Escaping Invalid XML Unicode characters

Hi folks

Recently I discovered a bug in NUnit

Basically the issue caused by the fact that NUnit may create a XmlDocument with Unicode characters that are not valid in XML.

To fix the issue we need to either strip those characters or maybe escape them

According to the xml spec, the only valid XML characters:

#x9 | #xA | #xD | [#x20-#xD7FF] | [#xE000-#xFFFD] | [#x10000-#x10FFFF]

Let’s construct a Regex to replace invalid xml characters

First naive approach

var invalidXmlCharactersRegex = new Regex("[^\u0009\u000a\u000d\u0020-\ud7ff\ue000-\ufffd\U00010000-\U0010ffff]");

won’t work because \U00010000-\U0010ffff represented as Unicode surrogate pairs and equivalent to \ud800\udc00-\udbff\udff and form an invalid Regex

All characters \U00010000-\U0010ffff (Supplementary Planes) can be described as a Regex:

var supplementaryPlanesRegex = new Regex("[\ud800-\udbff][\udc00-\udfff]");

According to the list of valid characters shown above, [#xD800-#xDFFF] are invalid XML characters.

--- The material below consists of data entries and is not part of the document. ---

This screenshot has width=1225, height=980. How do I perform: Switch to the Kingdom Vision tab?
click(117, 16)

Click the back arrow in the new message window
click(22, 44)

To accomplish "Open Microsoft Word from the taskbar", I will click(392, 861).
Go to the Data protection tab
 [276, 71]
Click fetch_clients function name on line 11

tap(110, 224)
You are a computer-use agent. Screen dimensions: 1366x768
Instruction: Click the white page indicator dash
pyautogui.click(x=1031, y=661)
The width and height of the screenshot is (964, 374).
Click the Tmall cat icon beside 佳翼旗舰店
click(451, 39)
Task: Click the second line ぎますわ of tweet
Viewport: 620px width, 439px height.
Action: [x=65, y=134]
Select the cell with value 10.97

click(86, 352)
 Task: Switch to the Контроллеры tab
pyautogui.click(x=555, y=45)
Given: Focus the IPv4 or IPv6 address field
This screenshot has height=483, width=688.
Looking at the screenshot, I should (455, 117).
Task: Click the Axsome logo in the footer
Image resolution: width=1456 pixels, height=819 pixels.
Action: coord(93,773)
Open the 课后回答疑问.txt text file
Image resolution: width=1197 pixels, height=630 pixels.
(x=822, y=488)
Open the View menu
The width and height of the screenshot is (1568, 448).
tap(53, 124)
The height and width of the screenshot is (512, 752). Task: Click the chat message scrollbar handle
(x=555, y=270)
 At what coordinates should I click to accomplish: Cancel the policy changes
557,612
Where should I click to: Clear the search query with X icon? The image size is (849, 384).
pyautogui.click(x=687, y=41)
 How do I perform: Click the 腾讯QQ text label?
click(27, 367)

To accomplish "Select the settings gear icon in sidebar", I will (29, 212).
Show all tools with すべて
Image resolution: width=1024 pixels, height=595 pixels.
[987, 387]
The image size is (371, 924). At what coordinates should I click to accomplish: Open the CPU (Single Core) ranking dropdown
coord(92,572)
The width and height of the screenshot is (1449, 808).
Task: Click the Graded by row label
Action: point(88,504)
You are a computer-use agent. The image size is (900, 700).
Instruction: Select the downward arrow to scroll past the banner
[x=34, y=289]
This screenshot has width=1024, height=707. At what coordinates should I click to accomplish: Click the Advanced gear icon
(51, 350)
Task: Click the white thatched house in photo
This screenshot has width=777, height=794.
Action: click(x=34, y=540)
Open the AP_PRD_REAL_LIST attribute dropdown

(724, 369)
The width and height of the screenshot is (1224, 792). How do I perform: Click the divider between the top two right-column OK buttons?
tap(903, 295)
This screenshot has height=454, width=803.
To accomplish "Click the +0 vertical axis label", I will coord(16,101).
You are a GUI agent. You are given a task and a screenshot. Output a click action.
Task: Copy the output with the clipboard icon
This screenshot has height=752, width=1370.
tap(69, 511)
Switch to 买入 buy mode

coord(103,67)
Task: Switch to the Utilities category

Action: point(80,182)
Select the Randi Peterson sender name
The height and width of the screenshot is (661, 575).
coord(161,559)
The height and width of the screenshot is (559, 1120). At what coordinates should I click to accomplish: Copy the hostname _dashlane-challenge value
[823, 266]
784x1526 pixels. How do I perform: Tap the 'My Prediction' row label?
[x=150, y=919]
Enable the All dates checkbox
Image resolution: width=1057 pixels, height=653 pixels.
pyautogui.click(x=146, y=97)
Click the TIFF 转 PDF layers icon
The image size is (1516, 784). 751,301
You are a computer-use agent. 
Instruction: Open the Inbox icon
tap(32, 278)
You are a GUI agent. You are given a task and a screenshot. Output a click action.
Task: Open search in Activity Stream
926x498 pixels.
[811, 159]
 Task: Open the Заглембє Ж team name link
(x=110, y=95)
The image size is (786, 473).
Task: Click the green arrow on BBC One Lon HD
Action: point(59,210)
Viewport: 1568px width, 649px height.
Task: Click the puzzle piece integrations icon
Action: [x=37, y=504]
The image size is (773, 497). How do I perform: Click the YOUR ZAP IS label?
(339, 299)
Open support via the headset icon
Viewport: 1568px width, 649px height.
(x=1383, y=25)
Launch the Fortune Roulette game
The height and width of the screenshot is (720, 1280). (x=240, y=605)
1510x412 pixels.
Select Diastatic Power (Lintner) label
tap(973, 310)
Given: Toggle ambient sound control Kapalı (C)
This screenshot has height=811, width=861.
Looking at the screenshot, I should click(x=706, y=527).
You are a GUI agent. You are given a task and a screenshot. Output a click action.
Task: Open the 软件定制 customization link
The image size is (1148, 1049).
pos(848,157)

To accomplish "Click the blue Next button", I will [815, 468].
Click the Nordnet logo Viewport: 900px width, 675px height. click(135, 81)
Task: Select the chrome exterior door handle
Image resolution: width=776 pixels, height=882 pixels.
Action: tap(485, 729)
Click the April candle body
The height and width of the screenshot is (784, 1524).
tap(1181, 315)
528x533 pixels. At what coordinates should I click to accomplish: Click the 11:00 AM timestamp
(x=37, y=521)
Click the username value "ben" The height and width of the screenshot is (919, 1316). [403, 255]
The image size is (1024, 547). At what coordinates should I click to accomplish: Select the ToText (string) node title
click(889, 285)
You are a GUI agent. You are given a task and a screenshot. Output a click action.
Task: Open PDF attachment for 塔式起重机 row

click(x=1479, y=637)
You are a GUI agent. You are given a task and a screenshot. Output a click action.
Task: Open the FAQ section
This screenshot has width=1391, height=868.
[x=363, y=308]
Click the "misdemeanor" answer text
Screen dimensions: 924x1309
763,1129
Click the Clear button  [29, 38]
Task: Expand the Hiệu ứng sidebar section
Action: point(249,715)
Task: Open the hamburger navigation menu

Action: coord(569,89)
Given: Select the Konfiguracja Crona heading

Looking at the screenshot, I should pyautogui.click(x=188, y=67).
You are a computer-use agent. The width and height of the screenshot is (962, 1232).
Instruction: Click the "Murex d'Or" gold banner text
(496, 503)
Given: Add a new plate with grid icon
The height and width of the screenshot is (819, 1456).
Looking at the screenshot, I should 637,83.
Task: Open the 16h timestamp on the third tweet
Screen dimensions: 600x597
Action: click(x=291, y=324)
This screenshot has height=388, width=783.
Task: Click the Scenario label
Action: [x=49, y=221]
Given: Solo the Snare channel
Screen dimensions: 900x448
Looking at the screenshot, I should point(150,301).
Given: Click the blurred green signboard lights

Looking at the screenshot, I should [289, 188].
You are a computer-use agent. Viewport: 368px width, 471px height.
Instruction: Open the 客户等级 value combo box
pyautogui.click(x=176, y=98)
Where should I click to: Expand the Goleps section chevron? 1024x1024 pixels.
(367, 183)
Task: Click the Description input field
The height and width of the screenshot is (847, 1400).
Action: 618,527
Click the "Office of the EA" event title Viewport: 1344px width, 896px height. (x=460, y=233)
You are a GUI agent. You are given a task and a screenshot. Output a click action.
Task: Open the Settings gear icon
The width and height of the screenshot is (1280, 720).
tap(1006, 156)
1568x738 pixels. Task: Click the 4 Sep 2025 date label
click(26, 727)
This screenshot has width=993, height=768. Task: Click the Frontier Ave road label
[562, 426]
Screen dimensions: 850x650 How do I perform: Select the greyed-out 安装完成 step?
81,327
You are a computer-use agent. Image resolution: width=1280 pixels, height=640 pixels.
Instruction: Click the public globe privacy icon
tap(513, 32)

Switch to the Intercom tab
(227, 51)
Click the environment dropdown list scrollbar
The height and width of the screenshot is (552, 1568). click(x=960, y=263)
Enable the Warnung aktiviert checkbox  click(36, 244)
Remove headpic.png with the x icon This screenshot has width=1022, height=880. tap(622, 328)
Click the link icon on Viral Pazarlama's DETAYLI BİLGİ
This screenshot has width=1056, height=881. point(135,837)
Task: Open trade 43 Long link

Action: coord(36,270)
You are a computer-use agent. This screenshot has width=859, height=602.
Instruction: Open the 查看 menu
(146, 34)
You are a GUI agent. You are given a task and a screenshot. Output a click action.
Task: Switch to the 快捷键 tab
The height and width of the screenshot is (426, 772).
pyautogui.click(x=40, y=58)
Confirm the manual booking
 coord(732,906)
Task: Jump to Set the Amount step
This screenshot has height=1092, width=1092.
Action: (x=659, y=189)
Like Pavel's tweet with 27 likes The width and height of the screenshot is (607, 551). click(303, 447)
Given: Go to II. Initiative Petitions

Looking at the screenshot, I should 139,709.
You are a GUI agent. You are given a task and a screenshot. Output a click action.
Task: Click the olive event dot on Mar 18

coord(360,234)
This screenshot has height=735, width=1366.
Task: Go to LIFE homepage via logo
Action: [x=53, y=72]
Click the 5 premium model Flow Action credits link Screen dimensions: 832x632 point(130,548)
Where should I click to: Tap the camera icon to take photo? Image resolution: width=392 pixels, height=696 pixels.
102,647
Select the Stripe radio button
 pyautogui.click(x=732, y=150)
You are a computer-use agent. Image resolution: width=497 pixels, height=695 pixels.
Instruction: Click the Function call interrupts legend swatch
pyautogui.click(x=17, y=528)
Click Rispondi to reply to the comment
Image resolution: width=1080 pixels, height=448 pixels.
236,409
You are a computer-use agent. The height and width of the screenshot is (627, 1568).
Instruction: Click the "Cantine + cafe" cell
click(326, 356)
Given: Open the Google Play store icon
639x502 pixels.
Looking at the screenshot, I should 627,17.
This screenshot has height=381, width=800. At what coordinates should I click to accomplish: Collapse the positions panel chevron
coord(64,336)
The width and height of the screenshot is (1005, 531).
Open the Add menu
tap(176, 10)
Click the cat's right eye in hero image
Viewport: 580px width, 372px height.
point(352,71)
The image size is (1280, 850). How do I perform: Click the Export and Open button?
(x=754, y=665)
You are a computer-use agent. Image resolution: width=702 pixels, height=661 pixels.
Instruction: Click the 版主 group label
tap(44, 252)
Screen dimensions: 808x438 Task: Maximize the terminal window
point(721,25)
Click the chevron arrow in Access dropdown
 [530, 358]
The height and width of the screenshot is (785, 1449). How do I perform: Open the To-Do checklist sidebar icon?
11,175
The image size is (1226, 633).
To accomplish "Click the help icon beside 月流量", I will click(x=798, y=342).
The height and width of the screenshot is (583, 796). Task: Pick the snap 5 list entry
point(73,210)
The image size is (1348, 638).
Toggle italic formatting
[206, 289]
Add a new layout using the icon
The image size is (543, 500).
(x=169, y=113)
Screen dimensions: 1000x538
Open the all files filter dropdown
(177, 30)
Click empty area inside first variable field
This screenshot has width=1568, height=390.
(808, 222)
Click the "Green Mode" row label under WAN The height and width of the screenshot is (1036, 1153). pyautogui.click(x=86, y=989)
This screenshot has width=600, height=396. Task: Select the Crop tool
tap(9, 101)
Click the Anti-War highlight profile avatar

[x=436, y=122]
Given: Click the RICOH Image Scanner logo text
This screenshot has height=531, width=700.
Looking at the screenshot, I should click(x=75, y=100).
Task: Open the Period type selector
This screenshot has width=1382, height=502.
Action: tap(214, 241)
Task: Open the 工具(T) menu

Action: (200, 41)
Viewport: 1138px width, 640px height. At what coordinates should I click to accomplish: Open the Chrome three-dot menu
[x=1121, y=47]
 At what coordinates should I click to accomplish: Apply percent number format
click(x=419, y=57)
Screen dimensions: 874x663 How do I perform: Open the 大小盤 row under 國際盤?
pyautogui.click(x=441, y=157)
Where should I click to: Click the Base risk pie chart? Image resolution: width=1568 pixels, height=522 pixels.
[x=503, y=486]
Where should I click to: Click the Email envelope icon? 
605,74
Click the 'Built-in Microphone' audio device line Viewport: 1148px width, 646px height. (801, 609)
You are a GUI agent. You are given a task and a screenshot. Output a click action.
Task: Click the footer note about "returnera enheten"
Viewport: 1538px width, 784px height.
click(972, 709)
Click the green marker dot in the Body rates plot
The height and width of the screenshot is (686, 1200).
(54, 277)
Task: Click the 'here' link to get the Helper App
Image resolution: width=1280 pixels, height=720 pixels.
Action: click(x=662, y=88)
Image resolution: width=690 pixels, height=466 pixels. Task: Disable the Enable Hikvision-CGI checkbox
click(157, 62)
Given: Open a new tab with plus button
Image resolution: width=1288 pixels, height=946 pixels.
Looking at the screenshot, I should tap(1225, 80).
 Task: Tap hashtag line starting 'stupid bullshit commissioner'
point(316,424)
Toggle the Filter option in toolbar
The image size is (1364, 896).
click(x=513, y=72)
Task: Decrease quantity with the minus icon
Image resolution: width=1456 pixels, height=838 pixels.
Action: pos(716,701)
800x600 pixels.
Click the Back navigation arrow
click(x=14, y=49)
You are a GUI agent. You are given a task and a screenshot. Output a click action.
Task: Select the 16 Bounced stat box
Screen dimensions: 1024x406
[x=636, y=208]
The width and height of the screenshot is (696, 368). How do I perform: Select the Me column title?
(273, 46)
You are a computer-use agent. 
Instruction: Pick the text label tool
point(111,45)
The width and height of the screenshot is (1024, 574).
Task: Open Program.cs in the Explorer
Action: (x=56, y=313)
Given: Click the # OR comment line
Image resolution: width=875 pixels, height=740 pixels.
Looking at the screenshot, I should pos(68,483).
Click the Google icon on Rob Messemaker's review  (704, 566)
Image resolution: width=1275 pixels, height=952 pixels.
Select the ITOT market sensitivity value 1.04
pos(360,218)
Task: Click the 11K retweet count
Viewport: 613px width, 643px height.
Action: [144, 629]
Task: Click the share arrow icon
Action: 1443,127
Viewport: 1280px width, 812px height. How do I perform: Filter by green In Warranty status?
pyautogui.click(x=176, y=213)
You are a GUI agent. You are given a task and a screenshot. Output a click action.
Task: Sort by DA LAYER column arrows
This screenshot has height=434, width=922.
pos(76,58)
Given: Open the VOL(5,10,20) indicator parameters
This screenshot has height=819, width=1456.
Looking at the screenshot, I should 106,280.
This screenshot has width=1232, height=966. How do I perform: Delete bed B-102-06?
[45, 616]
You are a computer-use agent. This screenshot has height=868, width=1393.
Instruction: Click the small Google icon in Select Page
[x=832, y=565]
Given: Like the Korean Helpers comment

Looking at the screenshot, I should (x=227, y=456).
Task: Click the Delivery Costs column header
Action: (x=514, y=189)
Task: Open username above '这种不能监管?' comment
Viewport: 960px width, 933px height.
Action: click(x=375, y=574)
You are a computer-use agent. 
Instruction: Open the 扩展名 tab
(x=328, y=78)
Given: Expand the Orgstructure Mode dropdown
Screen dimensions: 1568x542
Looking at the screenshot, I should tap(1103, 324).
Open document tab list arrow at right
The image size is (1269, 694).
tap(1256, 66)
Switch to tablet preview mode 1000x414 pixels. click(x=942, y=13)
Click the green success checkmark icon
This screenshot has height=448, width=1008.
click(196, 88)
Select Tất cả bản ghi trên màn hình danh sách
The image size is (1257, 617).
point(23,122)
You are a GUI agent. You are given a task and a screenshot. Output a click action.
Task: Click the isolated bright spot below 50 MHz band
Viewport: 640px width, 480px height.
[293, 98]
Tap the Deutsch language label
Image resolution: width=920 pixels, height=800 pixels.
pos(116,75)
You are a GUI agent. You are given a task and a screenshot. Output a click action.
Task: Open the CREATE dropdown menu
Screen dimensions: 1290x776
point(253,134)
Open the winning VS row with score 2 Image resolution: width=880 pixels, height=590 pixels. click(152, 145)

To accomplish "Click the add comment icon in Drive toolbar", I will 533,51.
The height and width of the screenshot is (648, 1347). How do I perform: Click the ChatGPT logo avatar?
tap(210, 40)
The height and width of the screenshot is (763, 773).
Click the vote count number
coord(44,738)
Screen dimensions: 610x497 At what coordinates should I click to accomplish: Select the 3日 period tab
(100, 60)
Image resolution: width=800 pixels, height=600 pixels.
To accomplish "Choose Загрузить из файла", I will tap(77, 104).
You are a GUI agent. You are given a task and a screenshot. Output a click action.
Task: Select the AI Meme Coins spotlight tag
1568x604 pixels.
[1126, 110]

Taking into account Supplementary Planes, this means that we are interested in surrogate characters that don’t form a valid surrogate pair.

In my previous blogpost I described a Regex to match such characters.

var invalidCharactersRegex = new Regex("([\ud800-\udbff](?![\udc00-\udfff]))|((?<![\ud800-\udbff])[\udc00-\udfff])");

Second naive approach

var invalidXmlCharactersRegex = new Regex("[^\u0009\u000a\u000d\u0020-\ud7ff\ue000-\ufffd]|([\ud800-\udbff](?![\udc00-\udfff]))|((?<![\ud800-\udbff])[\udc00-\udfff])");

This forms a valid Regex but this won’t work correctly. It will match the string with valid Unicode code point “\U00010000” which is equivalnt to “\ud800\udc00” . The reason for that is the fact that these characters were matched by the first part of the Regex. We need to skip this by adding this range into Regex

Third approach

var invalidXmlCharactersRegex = new Regex("[^\u0009\u000a\u000d\u0020-\ud7ff\ud800-\udfff\ue000-\ufffd]|([\ud800-\udbff](?![\udc00-\udfff]))|((?<![\ud800-\udbff])[\udc00-\udfff])");

We can simplify it a bit by combining \u0020-\ud7ff\ud800-\udfff\ue000-\ufffd

Final approach

var invalidXmlCharactersRegex = new Regex("[^\u0009\u000a\u000d\u0020-\ufffd]|([\ud800-\udbff](?![\udc00-\udfff]))|((?<![\ud800-\udbff])[\udc00-\udfff])");

I checked and this Regex is really filtering only the characters from the spec.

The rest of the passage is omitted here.